> [What you are asked to do]:
In the entries, begin at the line that has "Click the Hips (in) column header" and stop after the line that has "pyautogui.click(x=1423, y=47)". Give those lines again with "puzzle piece" substituted by "jigsaw", changing nothing else and leaving out the pictures.

------ Given records

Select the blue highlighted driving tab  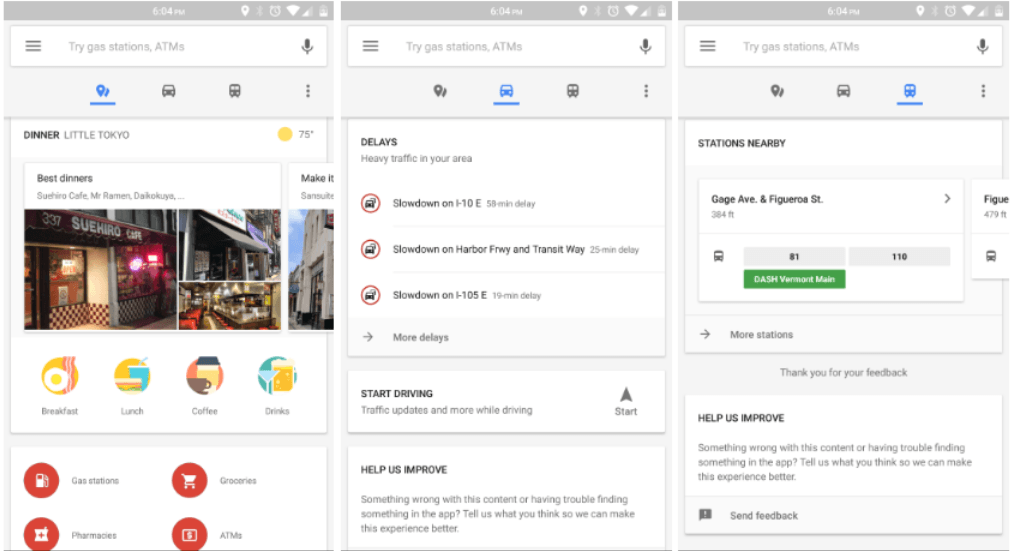point(507,91)
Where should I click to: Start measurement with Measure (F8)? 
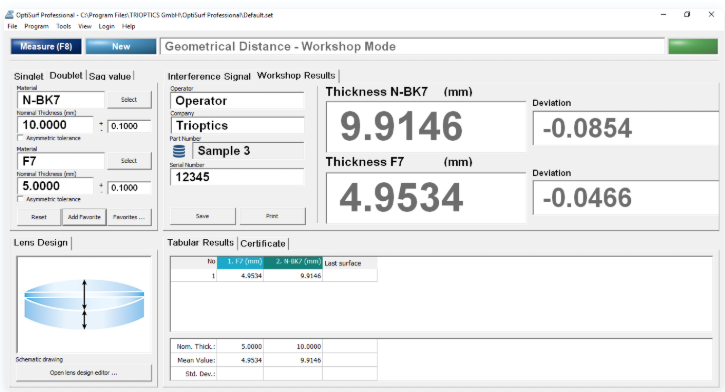pyautogui.click(x=46, y=46)
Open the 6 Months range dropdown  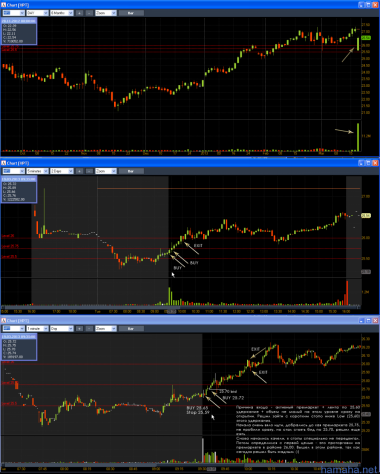[62, 13]
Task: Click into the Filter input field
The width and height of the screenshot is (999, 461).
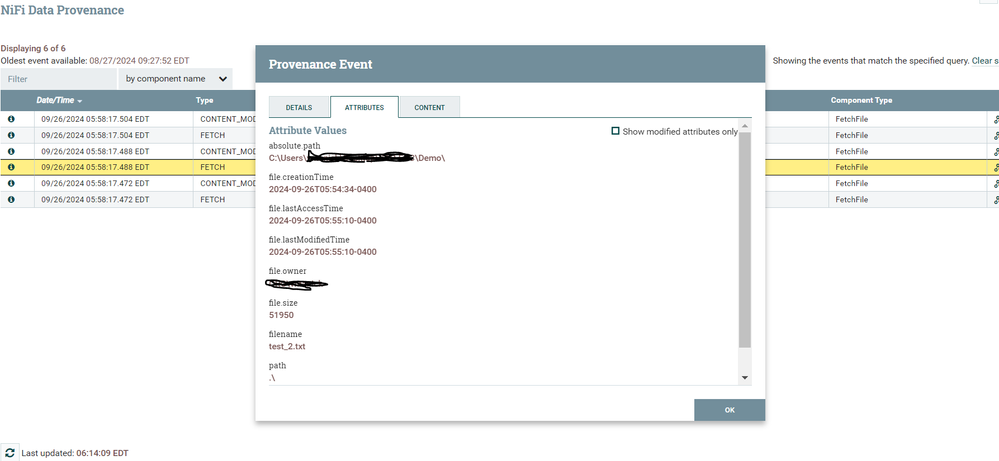Action: pos(59,79)
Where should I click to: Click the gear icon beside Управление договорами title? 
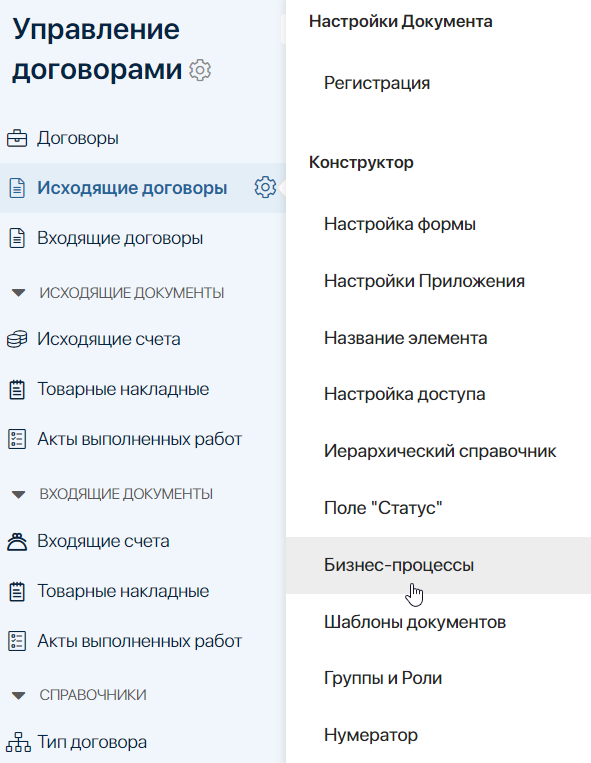[200, 71]
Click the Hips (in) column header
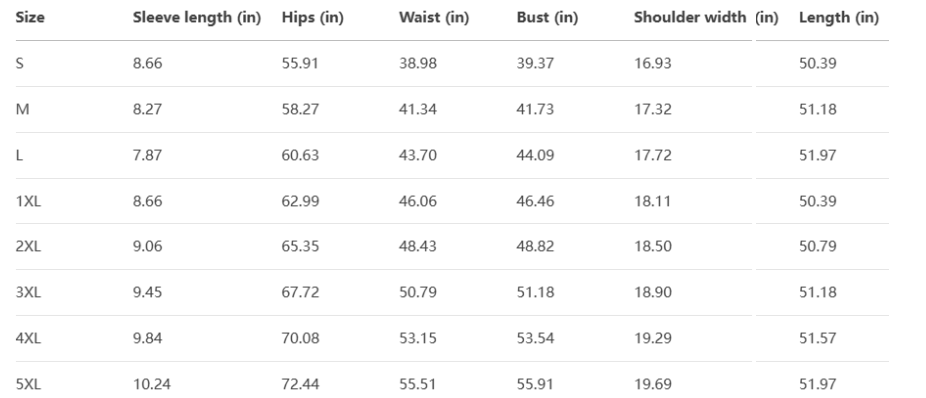926x398 pixels. tap(312, 18)
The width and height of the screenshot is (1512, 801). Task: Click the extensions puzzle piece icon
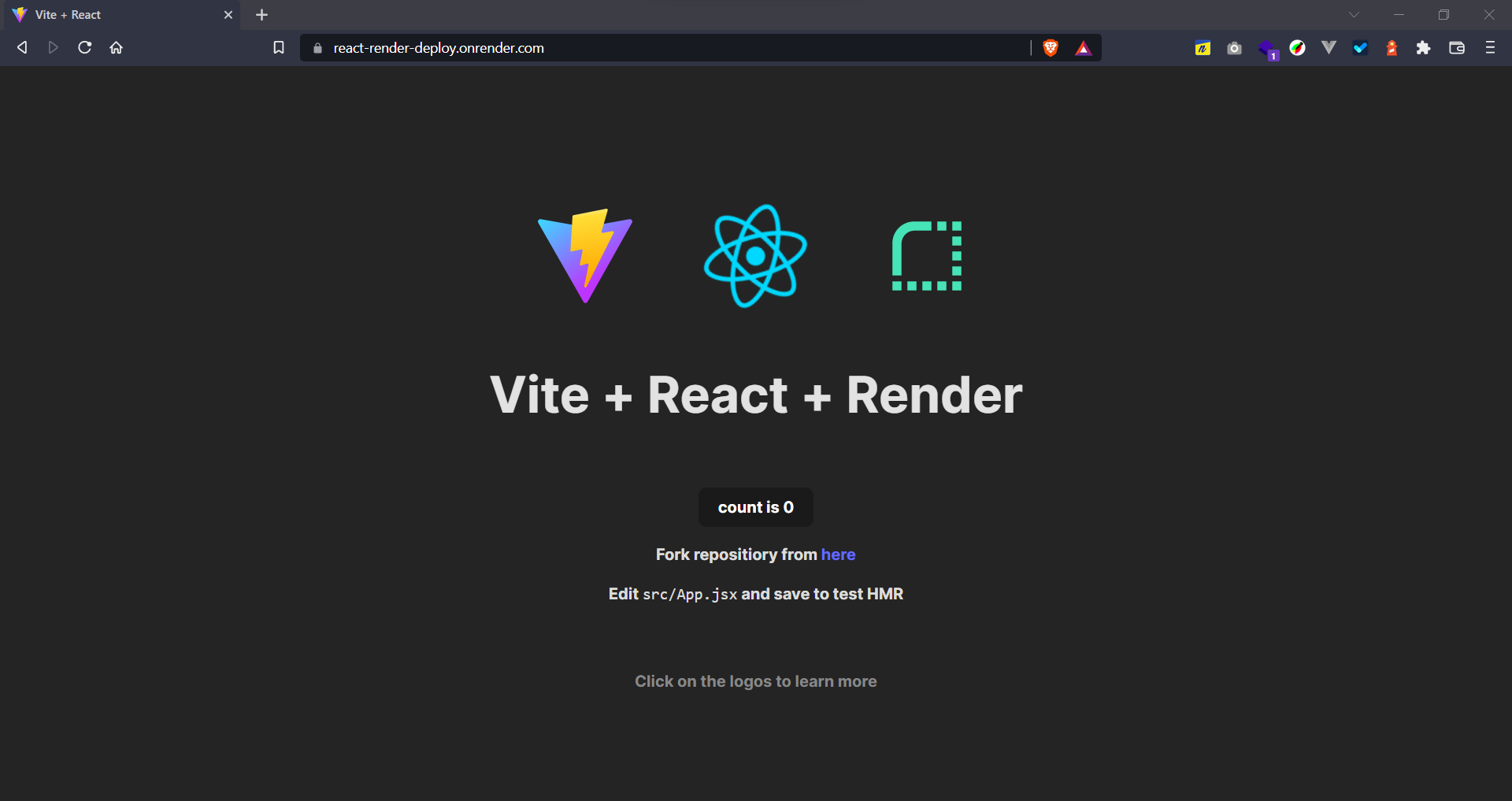pyautogui.click(x=1423, y=47)
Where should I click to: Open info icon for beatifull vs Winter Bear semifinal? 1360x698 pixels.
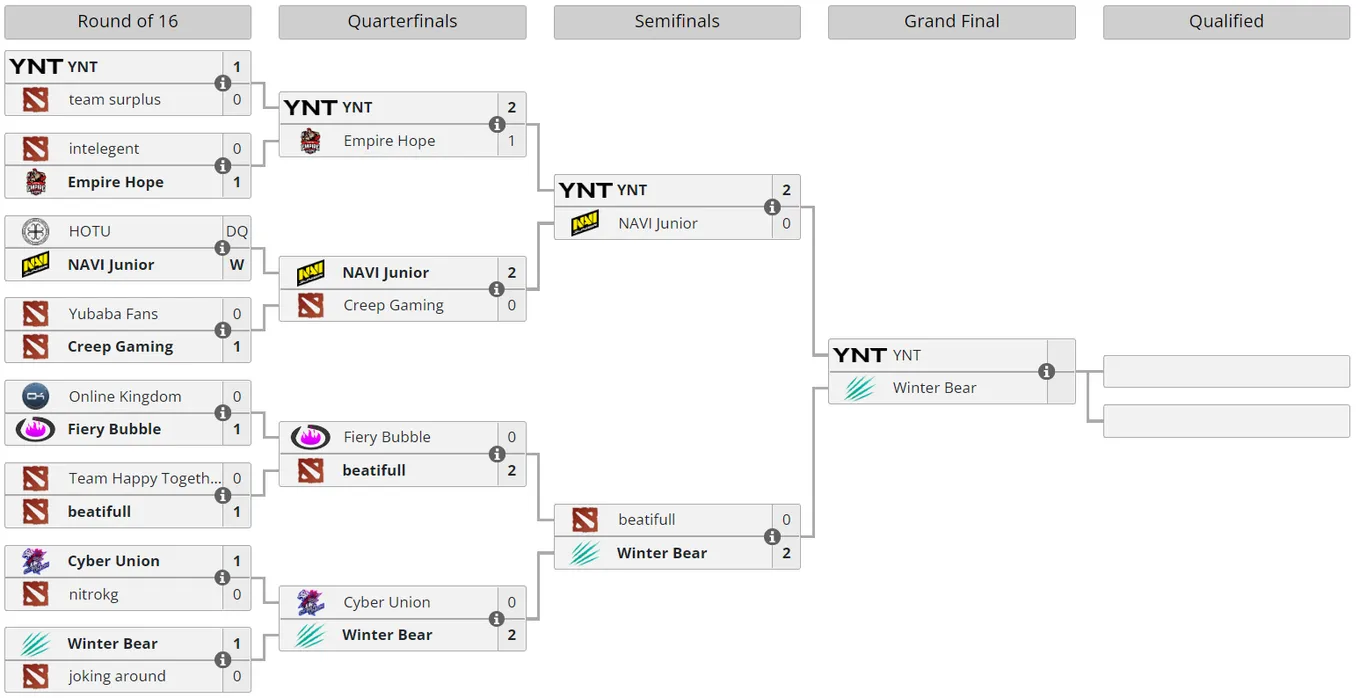point(772,537)
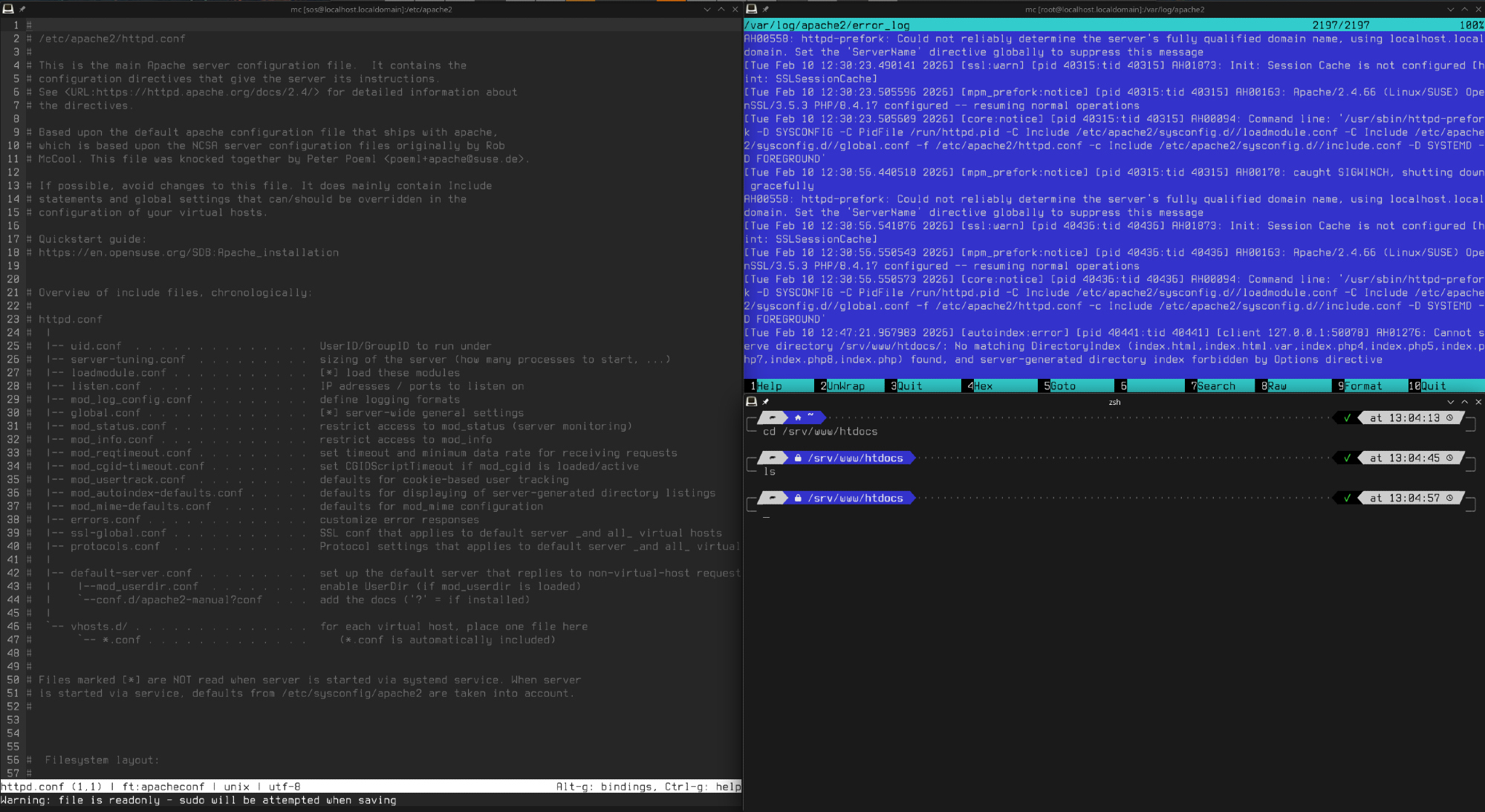
Task: Open Help in the mc viewer function bar
Action: coord(769,386)
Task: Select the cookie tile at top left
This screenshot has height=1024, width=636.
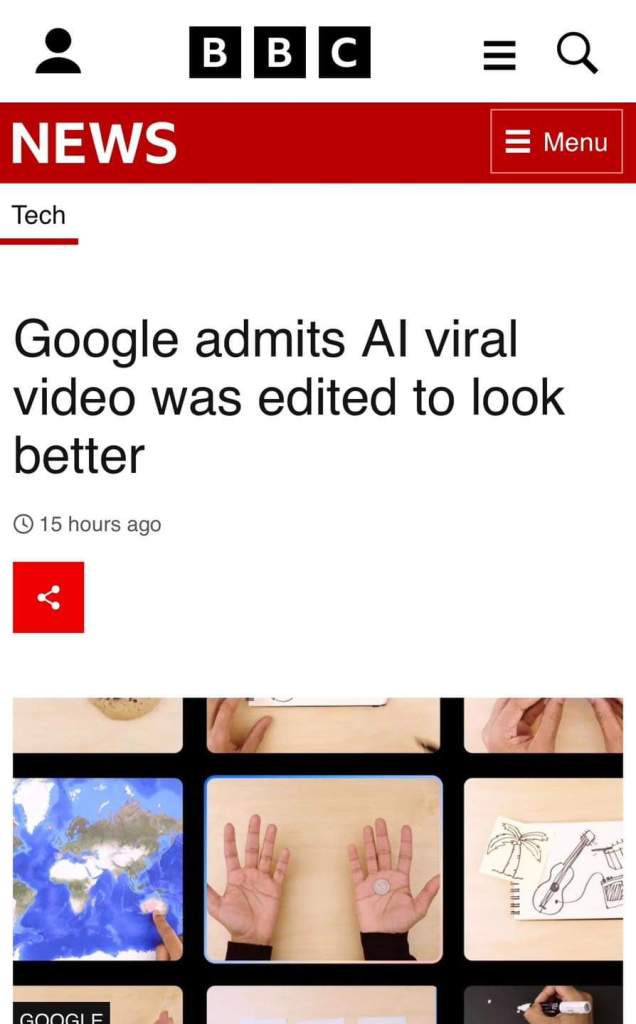Action: pyautogui.click(x=98, y=725)
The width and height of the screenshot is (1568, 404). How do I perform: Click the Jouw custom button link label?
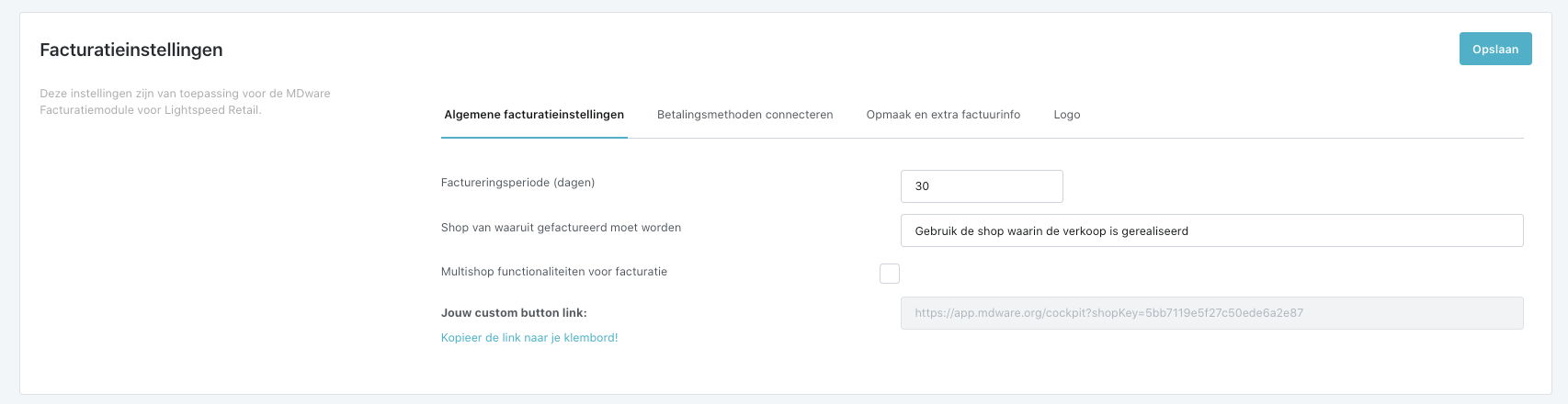tap(514, 313)
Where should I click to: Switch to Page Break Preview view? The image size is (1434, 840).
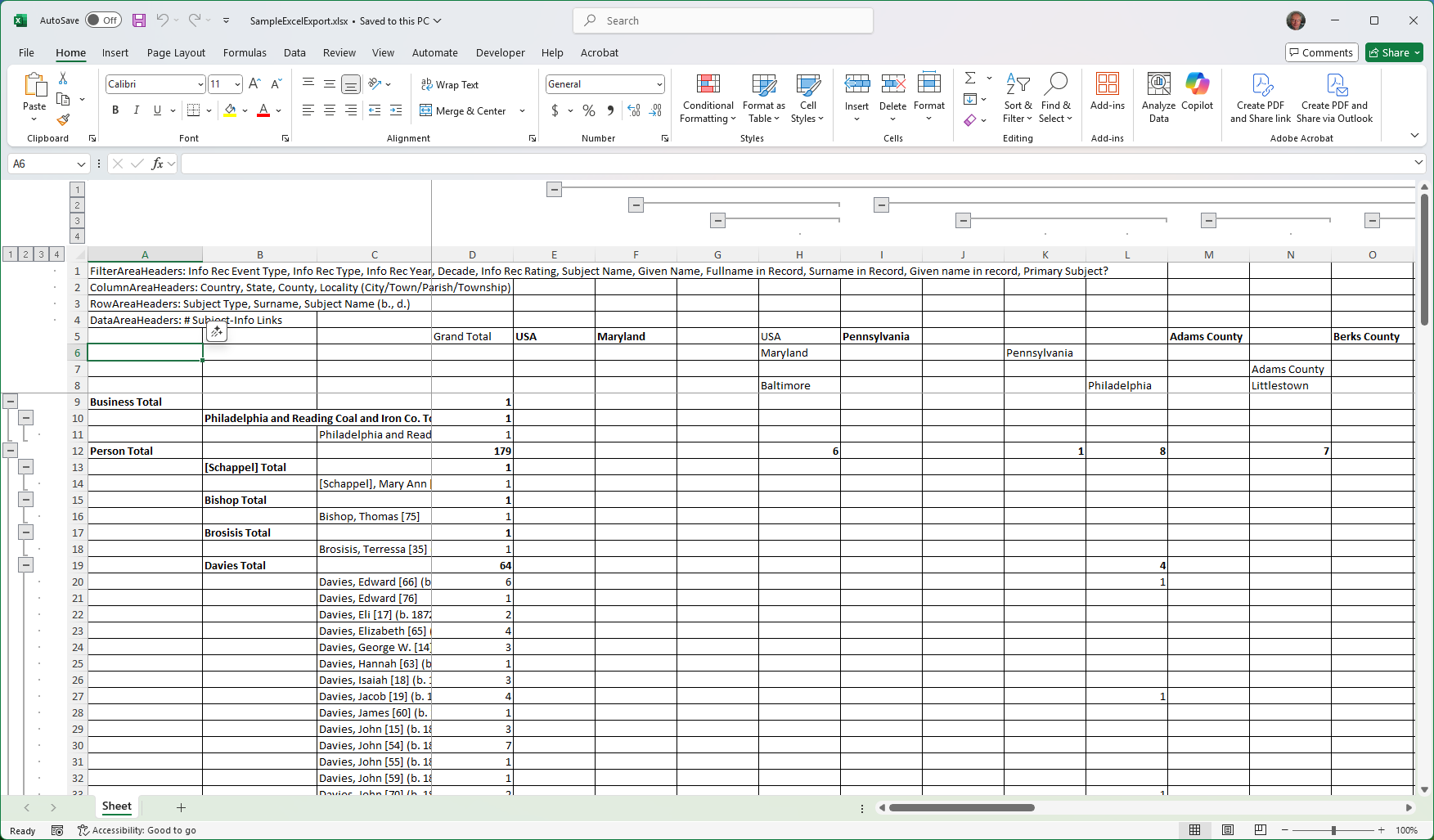pyautogui.click(x=1260, y=830)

------------

> [Answer to this problem]:
Click the Hips (in) column header
926x398 pixels. tap(312, 18)
The width and height of the screenshot is (1512, 801). Task: Click the extensions jigsaw icon
pyautogui.click(x=1423, y=47)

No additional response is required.